Vu! Stranger Things, saison 3.

18 juillet 2019

Durant l’été 85, le tout nouveau centre commercial Starcourt est devenu le point central de la petite ville d’Hawkins. Si les petites boutiques sont fortement impactées, ça permet aux adolescents de trouver du boulot, notamment Steve, qui bosse dans une boutique de glaces. Alors que Jim s’inquiète du rapprochement entre Eleven et Mike et tente de s’immiscer dans leur relation. Que Dustin revient de sa colo, où il a rencontré la jolie Suzie. Mais le calme ne va pas durer et plusieurs habitants commencent à se comporter étrangement.

Très franchement, je n’aurais pas été déçu que la saison 2 de Stranger Things conclue la série. Non pas que la saison 2 était mauvaise, mais je l’avais trouvée moins bonne que la première et sa conclusion obligeait une manipulation scénaristique pour relancer la machine.

Eh bien, qu’à cela ne tienne. Puisque de toute façon, Stranger Things est une série hommage aux productions des années 80, il suffit de mettre quelques russes dans le coup et hop, le tour est joué.

J’avais peur (et pas dans le bon sens) en lançant cette troisième saison, mais je trouve que les frères Duffer ont réussi, une nouvelle fois, à créer une ambiance.
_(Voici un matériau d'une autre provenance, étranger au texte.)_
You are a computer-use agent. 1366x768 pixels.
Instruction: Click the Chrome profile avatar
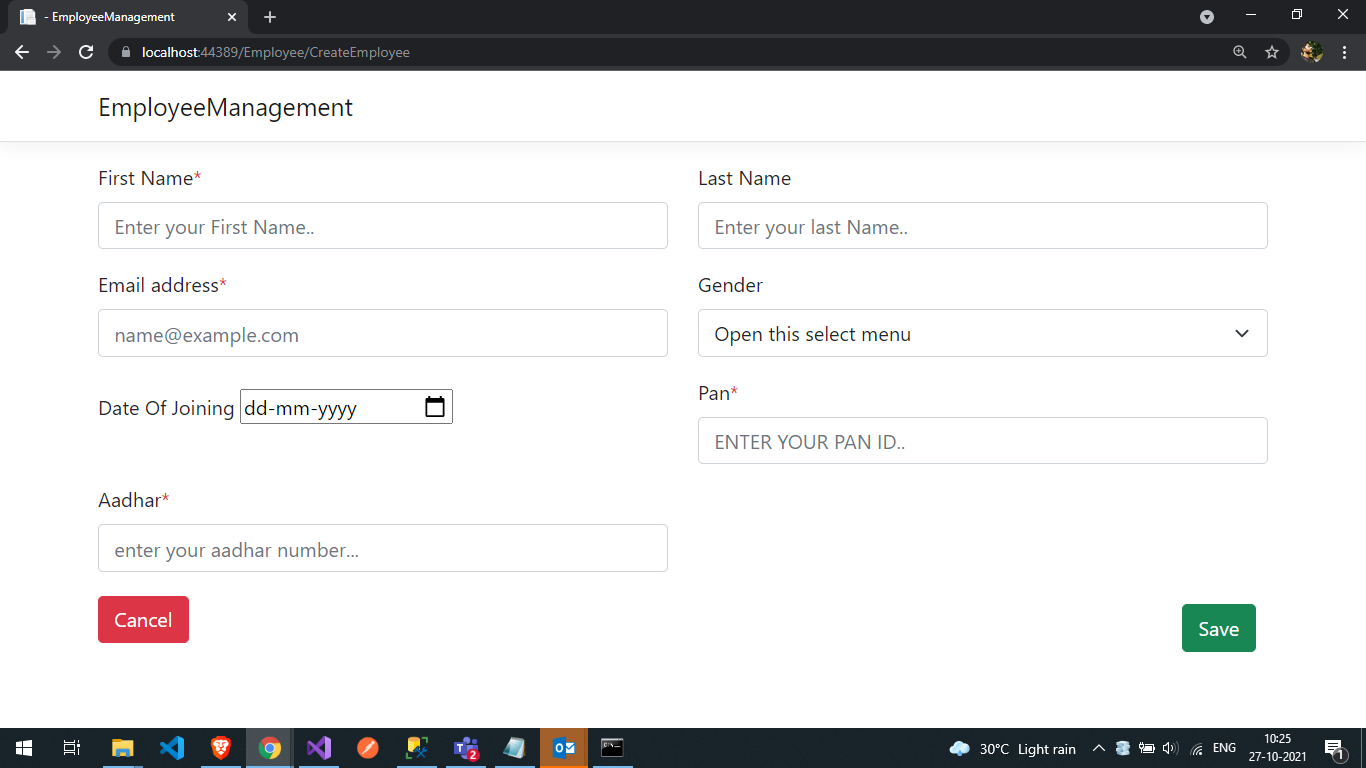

Et heureusement, car souvent, c’est cette ambiance qui permet de passer sur les différents subterfuges scénaristiques qui font avancer l’intrigue (comme le fait que la pétillante Robin déchiffre un message codé dans une langue qui lui est inconnue en quelques heures).
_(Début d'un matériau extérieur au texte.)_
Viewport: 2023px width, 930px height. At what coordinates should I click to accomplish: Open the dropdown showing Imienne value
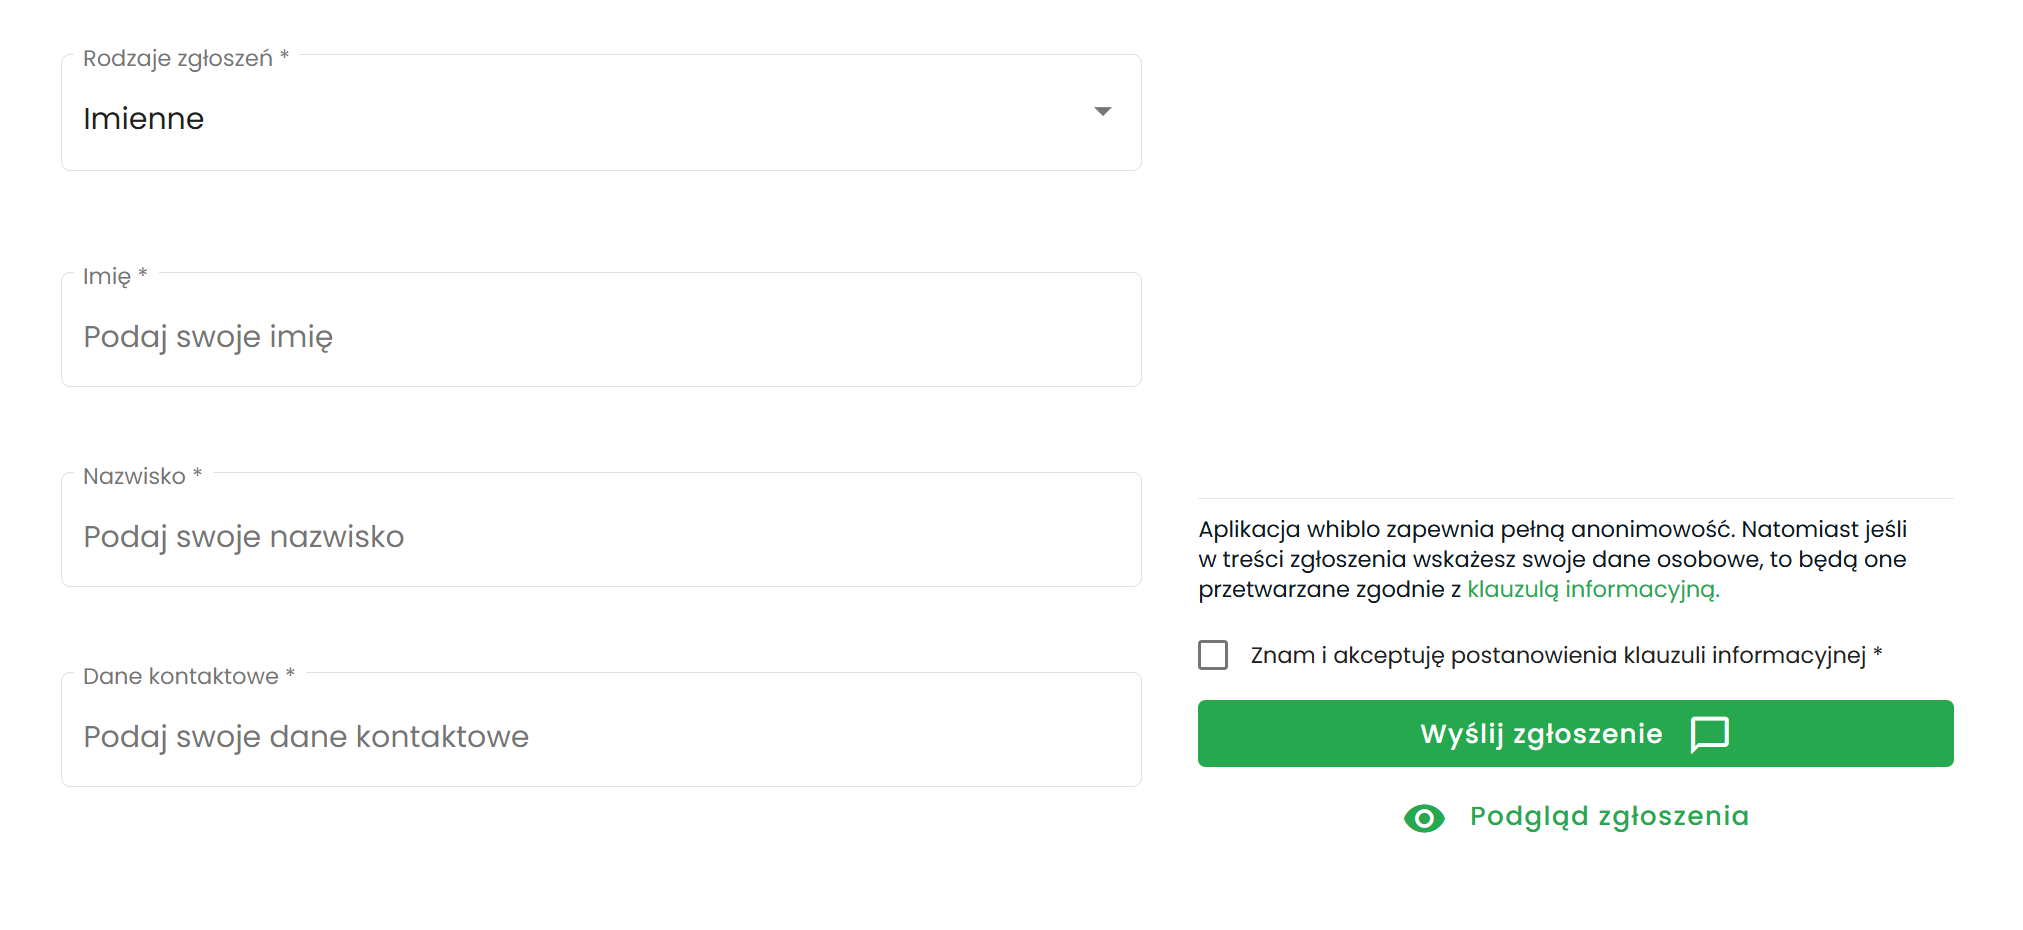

Je craignais que la série s’essouffle au point où elle devienne laborieuse à suivre, mais on reste dans le même esprit en modifiant quelques éléments par-ci par-là pour relancer l’intérêt, créer de nouvelles dynamiques et empêcher le spectateur de se rendre compte qu’on ne fait que réassembler autrement les pièces du même puzzle.

C’est toujours plein de références à la culture des années 80, avec certaines plus qu’évidentes (Magnum ou Terminator) et d’autres plus subtiles.Aucune ne semble vraiment forcées et toutes s’intègrent avec naturel dans le Hawkins des frères Duffer.

Côté casting, par contre, on commence à voir le temps passer. Il faut dire qu’en centrant une série sur des jeunes ados, forcément, on prend le risque qu’ils grandissent plus vite que la série est produite.

Et, en même temps, en tant que spectateur, les voir évoluer est plutôt sympa. C’est d’autant plus vrai pour les personnages de Mike (joué par Finn Wolfhard) et Eleven (joué par une Millie Bobby Brown qui m’impressionne de plus en plus).

La bande originale s’est étoffée, notamment avec l’inclusion en cours de saison 2 de Maxine. Et accueille encore quelques nouveaux membres, dont Robin, qui est jouée par Maya Hawke (la fille de Uma Thurman et Ethan Hawke, rien que ça…). Tous ou presque sont très bons. Même si j’ai un peu de mal avec le personnage de Will (joué par Noah Schnapp).

En tout cas je suis content que Billy (joué par Dacre Montgomery) ait enfin un rôle avec un peu plus d’envergure, car il était l’un des personnages les plus charismatiques de la saison 2.

Chez les adultes, Winona Ryder continue sa résurrection avec son personnage de Joyce tandis que David Harbour stagne un peu. Côtés invités, on peut souligner le retour de Brett Gelman et son personnage de Murray Bauman ; la présence de Cary Elwes, parfait en tant que maire, mais également les rôles de Jake Busey ou Rob Morgan.

Si elle est imparfaite, j’ai quand même trouvé cette troisième saison de Stranger Things bien plus sympa à regarder que ce à quoi je m’attendais. Je suis donc satisfait et j’apprécie également la manière dont la saison quatre est déjà préparée et mise en place, même si la scène Marvel (comprendre post-générique) qui conclue cette troisième saison sous-entend quelque chose d’impossible improbable.

Maintenant, reste à voir ce que ça donnera.